Air strikes believed to have been carried out by Russian warplanes killed scores of people in the center of the rebel-held city of Idlib in northwest Syria on Sunday, rescue workers and residents said, Reuters reported.
They said at least six strikes had hit a busy market place, several government buildings and residential areas, according to Reuters.
Rescue workers said they had confirmed 43 dead but that at least 30 more bodies had been retrieved that had still to be identified, according to the report.
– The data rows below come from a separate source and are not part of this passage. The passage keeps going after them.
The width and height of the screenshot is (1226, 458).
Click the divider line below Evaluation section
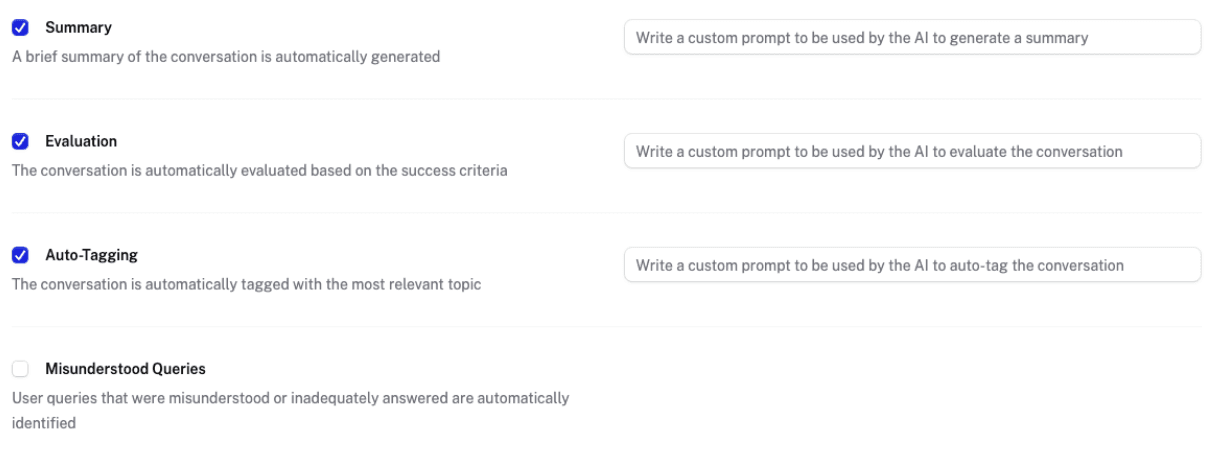tap(605, 213)
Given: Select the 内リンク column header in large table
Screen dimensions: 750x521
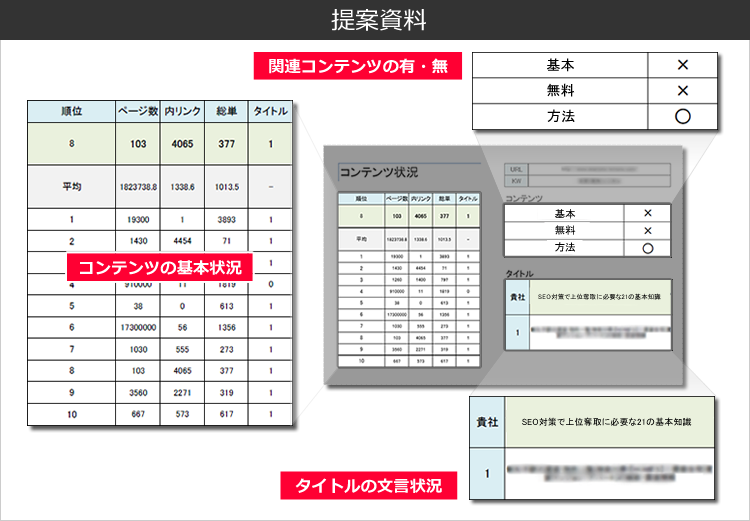Looking at the screenshot, I should pos(182,111).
Over 150 people were wounded with some sent to hospitals in Turkey.
"There are a lot of corpses under the rubble," Yasser Hammo, a civil defense worker, said via an Internet messaging system, adding that volunteers and civil defense workers were still pulling bodies out.
Footage on social media and the pro-opposition Orient TV station showed makeshift ambulances rushing with injured civilians through an area where people were searching for survivors among the debris of collapsed buildings.
Russia began its major aerial campaign in Syria on September 30 in support of Syrian President Bashar al-Assad, its ally, who earlier in the year suffered a series of setbacks including the loss of Idlib province and other areas of crucial strategic importance.
Moscow claims its air strikes target Islamic State militants but rebels and residents say they are causing hundreds of civilian casualties through indiscriminate bombing well away from the frontlines.